The training process for 50 epochs was completed in approximately 50 mins using an NVIDIA L4 24GB GPU.

‍

Once your model has completed its training phase, you can assess the performance by analyzing the graphs produced by the YOLOv9 training process. These visualizations represent various metrics that are crucial for understanding the effectiveness of your object detection model.

‍

In summary, these plots suggest that the model has learned and improved its ability to detect and classify objects as training progressed. The high precision along with increasing recall and mAP values are indicative of a well-performing model. However, we can see that the model would have benefited from being trained for longer.

‍

Run your fine-tuned YOLOv9 model

We can test our custom model using the ‘infer_yolo_v9’ algorithm. While by default the algorithm uses the COCO pre-trained Yolov9-c model, we can apply our fine-tuned model by specifying the 'model_weight_file' and 'class_file' parameters accordingly.

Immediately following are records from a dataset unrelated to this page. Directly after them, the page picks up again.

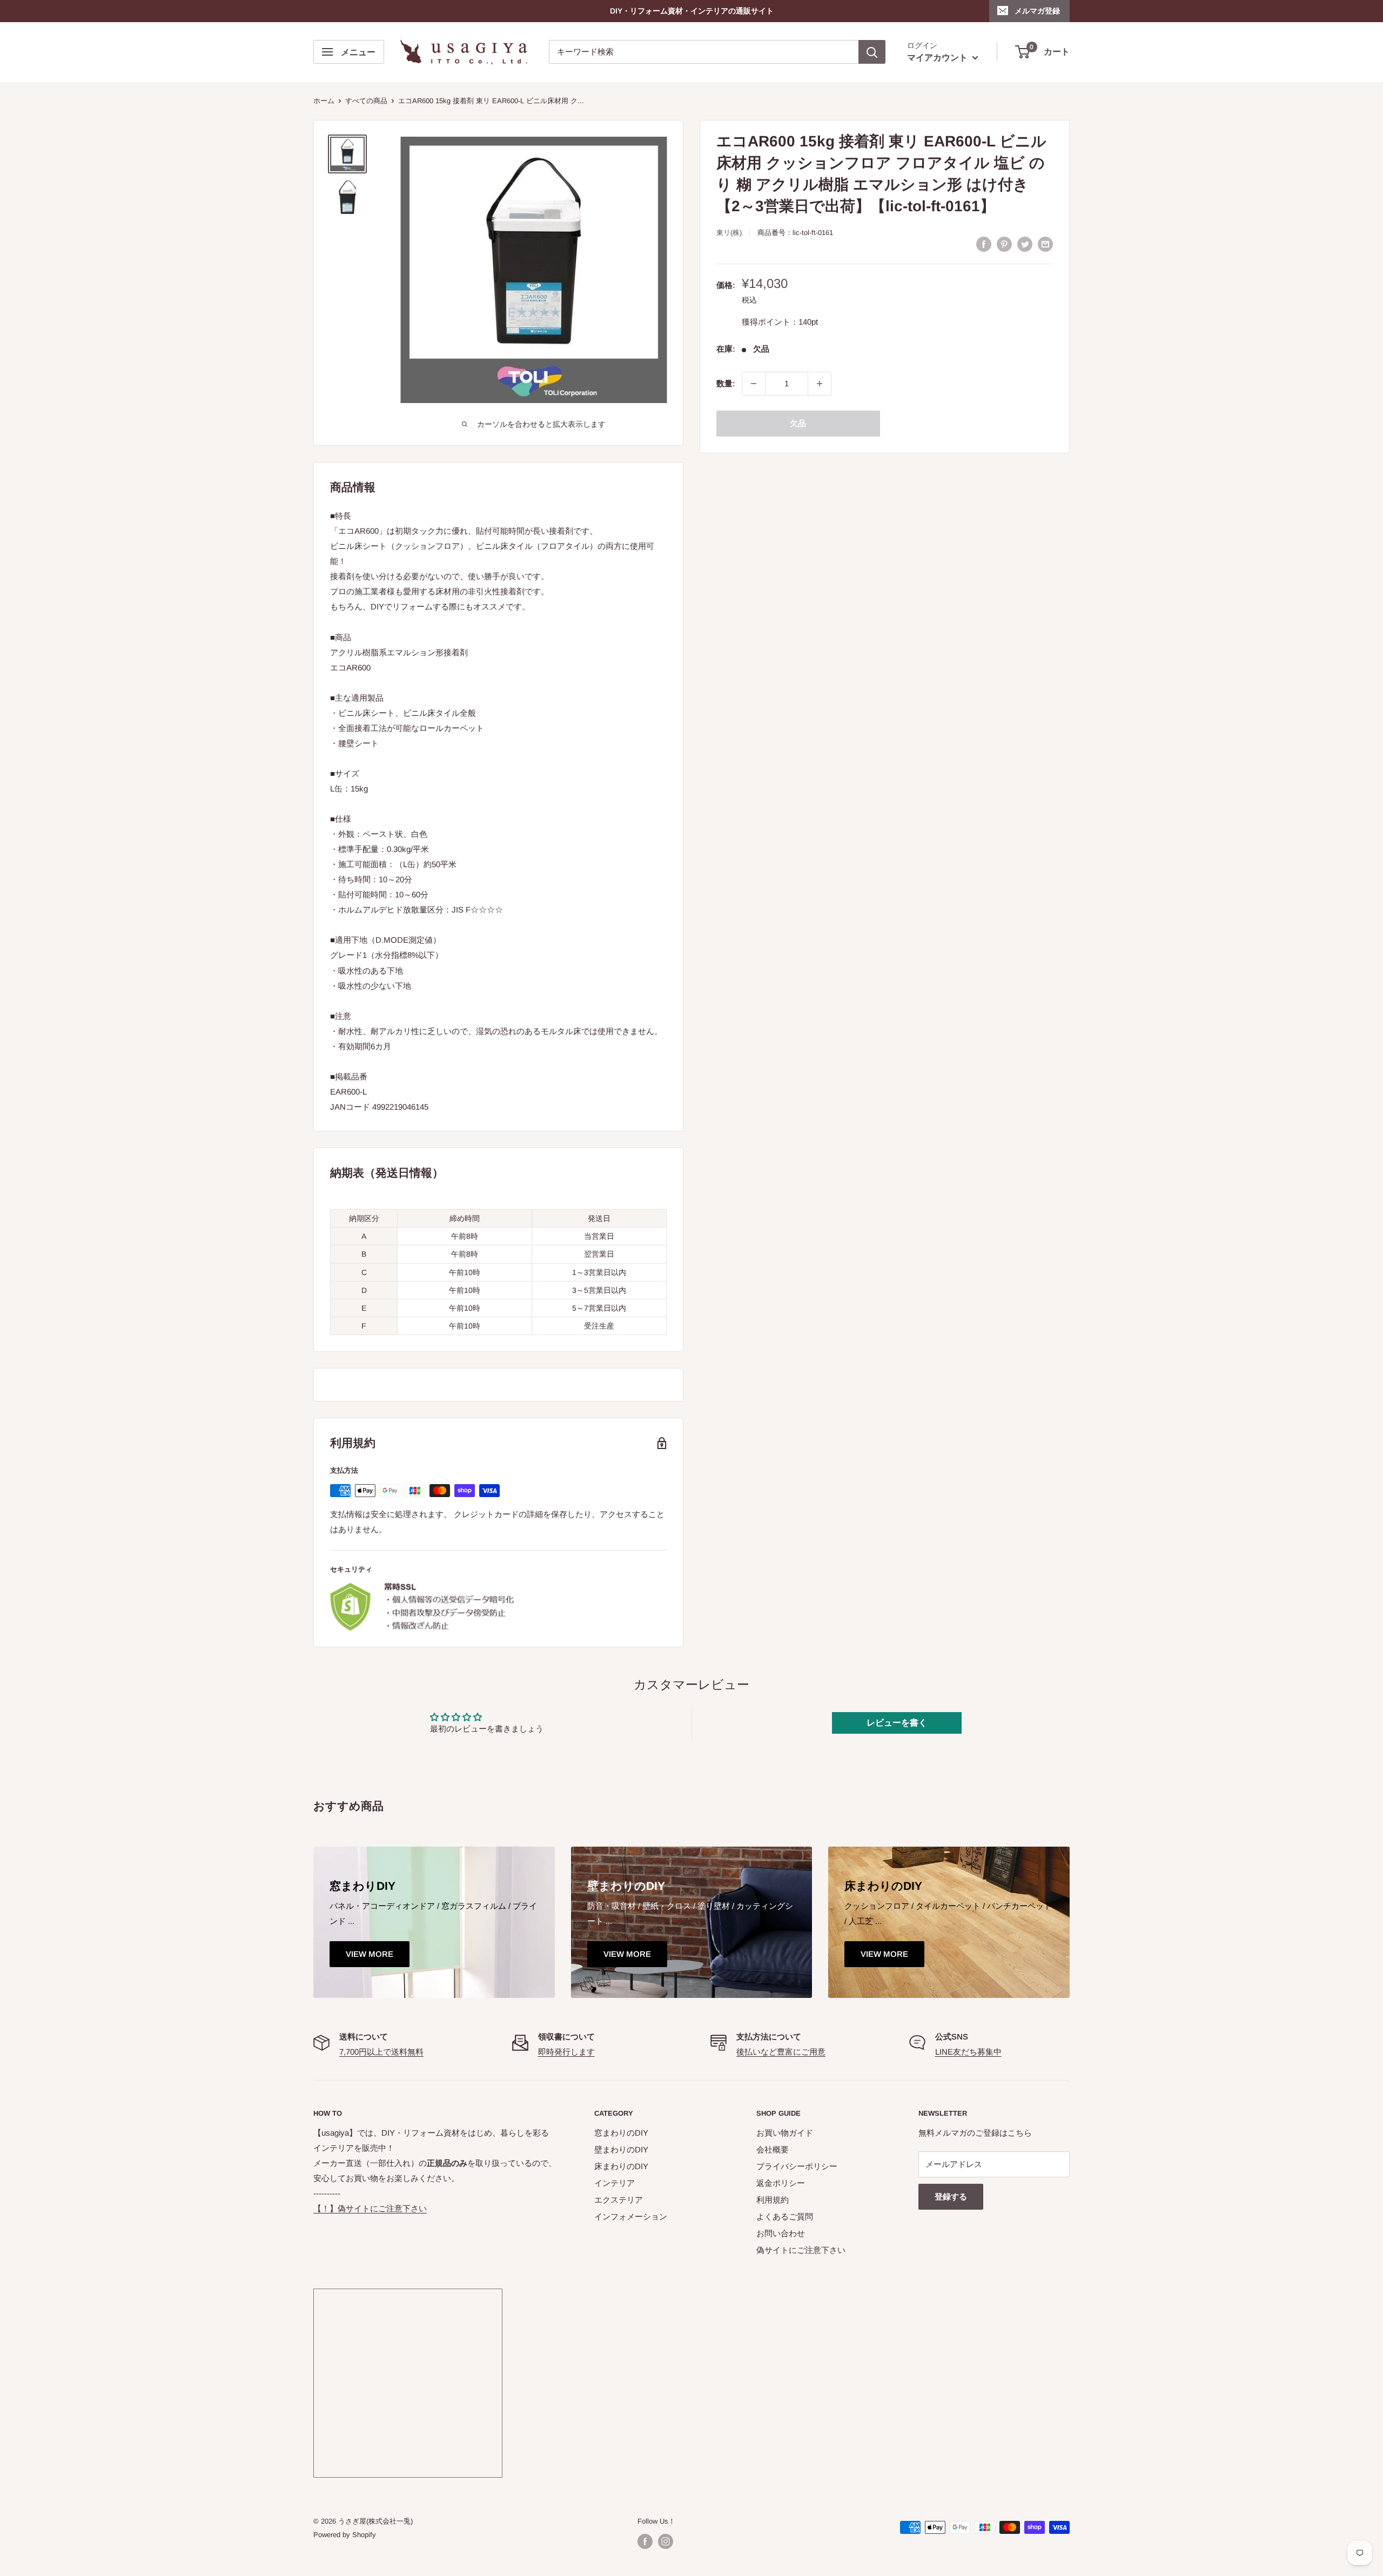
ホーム (323, 101)
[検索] (871, 52)
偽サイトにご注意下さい (800, 2250)
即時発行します (566, 2051)
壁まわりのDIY (621, 2149)
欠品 (798, 423)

from ikomia.dataprocess.workflow import Workflow
from ikomia.utils.displayIO import display

# Create your workflow for YOLO inference
wf = Workflow()

# Add the YOLOv9 algorithm to your workflow
yolov9 = wf.add_task(name="infer_yolo_v9", auto_connect=True)

yolov9.set_parameters({
    "model_weight_file":"Path/To/[Timestramp]/weights/best.pt",
    "class_file":"Path/To/[Timestramp]/classes.yaml",
    "conf_thres":"0.3",
    "iou_thres":"0.25"
})

# Run on your image
wf.run_on(url="https://pbs.twimg.com/ext_tw_video_thumb/1660454979298115585/pu/img/A_Jrl2uawkkDi_Kf.jpg")
# wf.run_on(path=os.getcwd()+"/test/youtube-128_jpg.rf.2723e31eec77e1ff7b73c45c625082f6.jpg")

# Get the object detection image output
img_bbox = yolov9.get_image_with_graphics()

# Display
display(img_bbox)